(Recorded data)
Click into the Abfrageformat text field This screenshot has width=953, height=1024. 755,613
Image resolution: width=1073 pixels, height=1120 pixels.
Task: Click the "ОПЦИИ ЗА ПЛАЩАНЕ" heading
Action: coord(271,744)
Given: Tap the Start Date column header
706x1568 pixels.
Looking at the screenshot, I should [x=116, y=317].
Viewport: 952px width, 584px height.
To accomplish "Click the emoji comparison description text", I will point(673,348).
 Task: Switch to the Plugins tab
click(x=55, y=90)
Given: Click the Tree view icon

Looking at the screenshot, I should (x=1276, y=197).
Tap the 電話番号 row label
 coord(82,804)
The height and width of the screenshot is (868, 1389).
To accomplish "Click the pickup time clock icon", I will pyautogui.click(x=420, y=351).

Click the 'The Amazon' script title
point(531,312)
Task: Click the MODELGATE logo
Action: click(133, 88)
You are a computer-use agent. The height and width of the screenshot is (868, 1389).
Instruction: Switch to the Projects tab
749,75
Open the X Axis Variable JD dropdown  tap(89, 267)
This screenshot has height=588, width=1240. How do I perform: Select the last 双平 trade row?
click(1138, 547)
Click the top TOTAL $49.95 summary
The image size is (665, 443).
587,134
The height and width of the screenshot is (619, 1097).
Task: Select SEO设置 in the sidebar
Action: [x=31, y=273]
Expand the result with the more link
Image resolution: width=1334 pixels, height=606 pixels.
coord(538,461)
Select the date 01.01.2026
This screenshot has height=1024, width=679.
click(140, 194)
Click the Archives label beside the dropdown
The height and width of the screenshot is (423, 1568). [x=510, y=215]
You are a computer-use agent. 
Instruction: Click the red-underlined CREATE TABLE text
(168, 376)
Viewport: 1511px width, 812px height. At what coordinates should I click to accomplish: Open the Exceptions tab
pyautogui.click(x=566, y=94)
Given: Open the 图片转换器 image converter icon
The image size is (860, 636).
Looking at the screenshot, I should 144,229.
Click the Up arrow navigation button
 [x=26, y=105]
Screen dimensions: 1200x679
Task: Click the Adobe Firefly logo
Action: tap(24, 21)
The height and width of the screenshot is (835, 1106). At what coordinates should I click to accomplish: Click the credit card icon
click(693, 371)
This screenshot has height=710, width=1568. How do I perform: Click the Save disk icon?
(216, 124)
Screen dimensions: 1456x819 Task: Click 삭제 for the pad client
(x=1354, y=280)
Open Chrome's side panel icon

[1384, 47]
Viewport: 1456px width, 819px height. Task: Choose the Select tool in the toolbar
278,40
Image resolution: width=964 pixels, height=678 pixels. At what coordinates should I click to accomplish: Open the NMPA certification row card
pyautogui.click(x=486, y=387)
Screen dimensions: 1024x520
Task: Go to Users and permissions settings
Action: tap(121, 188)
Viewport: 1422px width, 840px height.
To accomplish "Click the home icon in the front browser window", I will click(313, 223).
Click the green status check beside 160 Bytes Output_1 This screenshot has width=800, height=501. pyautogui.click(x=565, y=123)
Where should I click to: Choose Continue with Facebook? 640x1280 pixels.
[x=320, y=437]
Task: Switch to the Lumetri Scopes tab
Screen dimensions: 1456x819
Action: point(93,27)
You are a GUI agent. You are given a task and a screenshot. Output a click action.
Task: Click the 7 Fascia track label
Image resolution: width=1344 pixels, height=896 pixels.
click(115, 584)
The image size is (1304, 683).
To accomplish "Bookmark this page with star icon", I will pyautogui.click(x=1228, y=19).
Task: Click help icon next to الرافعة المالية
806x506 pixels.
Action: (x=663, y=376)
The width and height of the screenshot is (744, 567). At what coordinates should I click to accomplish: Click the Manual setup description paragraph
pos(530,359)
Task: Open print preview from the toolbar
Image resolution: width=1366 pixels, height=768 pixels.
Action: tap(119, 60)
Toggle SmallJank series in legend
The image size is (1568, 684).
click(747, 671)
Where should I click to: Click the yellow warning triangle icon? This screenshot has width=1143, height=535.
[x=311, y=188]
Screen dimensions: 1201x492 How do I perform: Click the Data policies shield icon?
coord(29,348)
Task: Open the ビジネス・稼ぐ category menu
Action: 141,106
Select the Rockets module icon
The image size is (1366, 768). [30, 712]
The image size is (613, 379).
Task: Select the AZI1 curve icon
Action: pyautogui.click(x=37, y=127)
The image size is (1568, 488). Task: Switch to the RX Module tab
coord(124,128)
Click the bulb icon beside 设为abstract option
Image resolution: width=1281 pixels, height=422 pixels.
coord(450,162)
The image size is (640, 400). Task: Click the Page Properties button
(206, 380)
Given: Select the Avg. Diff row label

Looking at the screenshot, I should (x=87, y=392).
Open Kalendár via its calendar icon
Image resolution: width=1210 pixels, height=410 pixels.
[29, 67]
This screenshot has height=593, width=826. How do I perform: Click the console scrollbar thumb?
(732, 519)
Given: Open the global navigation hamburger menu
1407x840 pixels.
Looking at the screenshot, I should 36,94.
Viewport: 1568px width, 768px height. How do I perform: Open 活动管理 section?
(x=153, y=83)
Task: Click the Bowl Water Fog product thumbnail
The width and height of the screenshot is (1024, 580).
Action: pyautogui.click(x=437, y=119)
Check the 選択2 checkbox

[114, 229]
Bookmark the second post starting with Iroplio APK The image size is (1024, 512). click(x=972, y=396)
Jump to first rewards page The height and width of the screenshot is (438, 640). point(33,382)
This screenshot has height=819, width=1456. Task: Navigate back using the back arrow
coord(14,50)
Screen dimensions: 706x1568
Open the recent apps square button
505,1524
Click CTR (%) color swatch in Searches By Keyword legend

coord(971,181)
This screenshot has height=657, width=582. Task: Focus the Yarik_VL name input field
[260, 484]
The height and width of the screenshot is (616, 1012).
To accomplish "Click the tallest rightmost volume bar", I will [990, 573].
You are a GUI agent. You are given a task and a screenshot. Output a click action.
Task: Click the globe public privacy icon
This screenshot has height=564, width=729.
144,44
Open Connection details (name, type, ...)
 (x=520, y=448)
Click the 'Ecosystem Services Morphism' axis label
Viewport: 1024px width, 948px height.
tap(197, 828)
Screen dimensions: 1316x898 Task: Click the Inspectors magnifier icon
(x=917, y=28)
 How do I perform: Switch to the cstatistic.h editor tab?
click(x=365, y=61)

Exercise brief: Render every non-blank line of the data as a Markdown table with two columns, Nr and Line, where Nr numbers the rows in order.

Solution below:
| Nr | Line |
|---|---|
| 1 | Click into the Abfrageformat text field This screenshot has width=953, height=1024. 755,613 |
| 2 | Image resolution: width=1073 pixels, height=1120 pixels. |
| 3 | Task: Click the "ОПЦИИ ЗА ПЛАЩАНЕ" heading |
| 4 | Action: coord(271,744) |
| 5 | Given: Tap the Start Date column header |
| 6 | 706x1568 pixels. |
| 7 | Looking at the screenshot, I should [x=116, y=317]. |
| 8 | Viewport: 952px width, 584px height. |
| 9 | To accomplish "Click the emoji comparison description text", I will point(673,348). |
| 10 |  Task: Switch to the Plugins tab |
| 11 | click(x=55, y=90) |
| 12 | Given: Click the Tree view icon |
| 13 | Looking at the screenshot, I should (x=1276, y=197). |
| 14 | Tap the 電話番号 row label |
| 15 |  coord(82,804) |
| 16 | The height and width of the screenshot is (868, 1389). |
| 17 | To accomplish "Click the pickup time clock icon", I will pyautogui.click(x=420, y=351). |
| 18 | Click the 'The Amazon' script title |
| 19 | point(531,312) |
| 20 | Task: Click the MODELGATE logo |
| 21 | Action: click(133, 88) |
| 22 | You are a computer-use agent. The height and width of the screenshot is (868, 1389). |
| 23 | Instruction: Switch to the Projects tab |
| 24 | 749,75 |
| 25 | Open the X Axis Variable JD dropdown  tap(89, 267) |
| 26 | This screenshot has height=588, width=1240. How do I perform: Select the last 双平 trade row? |
| 27 | click(1138, 547) |
| 28 | Click the top TOTAL $49.95 summary |
| 29 | The image size is (665, 443). |
| 30 | 587,134 |
| 31 | The height and width of the screenshot is (619, 1097). |
| 32 | Task: Select SEO设置 in the sidebar |
| 33 | Action: [x=31, y=273] |
| 34 | Expand the result with the more link |
| 35 | Image resolution: width=1334 pixels, height=606 pixels. |
| 36 | coord(538,461) |
| 37 | Select the date 01.01.2026 |
| 38 | This screenshot has height=1024, width=679. |
| 39 | click(140, 194) |
| 40 | Click the Archives label beside the dropdown |
| 41 | The height and width of the screenshot is (423, 1568). [x=510, y=215] |
| 42 | You are a computer-use agent.  |
| 43 | Instruction: Click the red-underlined CREATE TABLE text |
| 44 | (168, 376) |
| 45 | Viewport: 1511px width, 812px height. At what coordinates should I click to accomplish: Open the Exceptions tab |
| 46 | pyautogui.click(x=566, y=94) |
| 47 | Given: Open the 图片转换器 image converter icon |
| 48 | The image size is (860, 636). |
| 49 | Looking at the screenshot, I should 144,229. |
| 50 | Click the Up arrow navigation button |
| 51 |  [x=26, y=105] |
| 52 | Screen dimensions: 1200x679 |
| 53 | Task: Click the Adobe Firefly logo |
| 54 | Action: tap(24, 21) |
| 55 | The height and width of the screenshot is (835, 1106). At what coordinates should I click to accomplish: Click the credit card icon |
| 56 | click(693, 371) |
| 57 | This screenshot has height=710, width=1568. How do I perform: Click the Save disk icon? |
| 58 | (216, 124) |
| 59 | Screen dimensions: 1456x819 Task: Click 삭제 for the pad client |
| 60 | (x=1354, y=280) |
| 61 | Open Chrome's side panel icon |
| 62 | [1384, 47] |
| 63 | Viewport: 1456px width, 819px height. Task: Choose the Select tool in the toolbar |
| 64 | 278,40 |
| 65 | Image resolution: width=964 pixels, height=678 pixels. At what coordinates should I click to accomplish: Open the NMPA certification row card |
| 66 | pyautogui.click(x=486, y=387) |
| 67 | Screen dimensions: 1024x520 |
| 68 | Task: Go to Users and permissions settings |
| 69 | Action: tap(121, 188) |
| 70 | Viewport: 1422px width, 840px height. |
| 71 | To accomplish "Click the home icon in the front browser window", I will click(313, 223). |
| 72 | Click the green status check beside 160 Bytes Output_1 This screenshot has width=800, height=501. pyautogui.click(x=565, y=123) |
| 73 | Where should I click to: Choose Continue with Facebook? 640x1280 pixels. |
| 74 | [x=320, y=437] |
| 75 | Task: Switch to the Lumetri Scopes tab |
| 76 | Screen dimensions: 1456x819 |
| 77 | Action: point(93,27) |
| 78 | You are a GUI agent. You are given a task and a screenshot. Output a click action. |
| 79 | Task: Click the 7 Fascia track label |
| 80 | Image resolution: width=1344 pixels, height=896 pixels. |
| 81 | click(115, 584) |
| 82 | The image size is (1304, 683). |
| 83 | To accomplish "Bookmark this page with star icon", I will pyautogui.click(x=1228, y=19). |
| 84 | Task: Click help icon next to الرافعة المالية |
| 85 | 806x506 pixels. |
| 86 | Action: (x=663, y=376) |
| 87 | The width and height of the screenshot is (744, 567). At what coordinates should I click to accomplish: Click the Manual setup description paragraph |
| 88 | pos(530,359) |
| 89 | Task: Open print preview from the toolbar |
| 90 | Image resolution: width=1366 pixels, height=768 pixels. |
| 91 | Action: tap(119, 60) |
| 92 | Toggle SmallJank series in legend |
| 93 | The image size is (1568, 684). |
| 94 | click(747, 671) |
| 95 | Where should I click to: Click the yellow warning triangle icon? This screenshot has width=1143, height=535. |
| 96 | [x=311, y=188] |
| 97 | Screen dimensions: 1201x492 How do I perform: Click the Data policies shield icon? |
| 98 | coord(29,348) |
| 99 | Task: Open the ビジネス・稼ぐ category menu |
| 100 | Action: 141,106 |
| 101 | Select the Rockets module icon |
| 102 | The image size is (1366, 768). [30, 712] |
| 103 | The image size is (613, 379). |
| 104 | Task: Select the AZI1 curve icon |
| 105 | Action: pyautogui.click(x=37, y=127) |
| 106 | The image size is (1568, 488). Task: Switch to the RX Module tab |
| 107 | coord(124,128) |
| 108 | Click the bulb icon beside 设为abstract option |
| 109 | Image resolution: width=1281 pixels, height=422 pixels. |
| 110 | coord(450,162) |
| 111 | The image size is (640, 400). Task: Click the Page Properties button |
| 112 | (206, 380) |
| 113 | Given: Select the Avg. Diff row label |
| 114 | Looking at the screenshot, I should (x=87, y=392). |
| 115 | Open Kalendár via its calendar icon |
| 116 | Image resolution: width=1210 pixels, height=410 pixels. |
| 117 | [29, 67] |
| 118 | This screenshot has height=593, width=826. How do I perform: Click the console scrollbar thumb? |
| 119 | (732, 519) |
| 120 | Given: Open the global navigation hamburger menu |
| 121 | 1407x840 pixels. |
| 122 | Looking at the screenshot, I should 36,94. |
| 123 | Viewport: 1568px width, 768px height. How do I perform: Open 活动管理 section? |
| 124 | (x=153, y=83) |
| 125 | Task: Click the Bowl Water Fog product thumbnail |
| 126 | The width and height of the screenshot is (1024, 580). |
| 127 | Action: pyautogui.click(x=437, y=119) |
| 128 | Check the 選択2 checkbox |
| 129 | [114, 229] |
| 130 | Bookmark the second post starting with Iroplio APK The image size is (1024, 512). click(x=972, y=396) |
| 131 | Jump to first rewards page The height and width of the screenshot is (438, 640). point(33,382) |
| 132 | This screenshot has height=819, width=1456. Task: Navigate back using the back arrow |
| 133 | coord(14,50) |
| 134 | Screen dimensions: 706x1568 |
| 135 | Open the recent apps square button |
| 136 | 505,1524 |
| 137 | Click CTR (%) color swatch in Searches By Keyword legend |
| 138 | coord(971,181) |
| 139 | This screenshot has height=657, width=582. Task: Focus the Yarik_VL name input field |
| 140 | [260, 484] |
| 141 | The height and width of the screenshot is (616, 1012). |
| 142 | To accomplish "Click the tallest rightmost volume bar", I will [990, 573]. |
| 143 | You are a GUI agent. You are given a task and a screenshot. Output a click action. |
| 144 | Task: Click the globe public privacy icon |
| 145 | This screenshot has height=564, width=729. |
| 146 | 144,44 |
| 147 | Open Connection details (name, type, ...) |
| 148 |  (x=520, y=448) |
| 149 | Click the 'Ecosystem Services Morphism' axis label |
| 150 | Viewport: 1024px width, 948px height. |
| 151 | tap(197, 828) |
| 152 | Screen dimensions: 1316x898 Task: Click the Inspectors magnifier icon |
| 153 | (x=917, y=28) |
| 154 |  How do I perform: Switch to the cstatistic.h editor tab? |
| 155 | click(x=365, y=61) |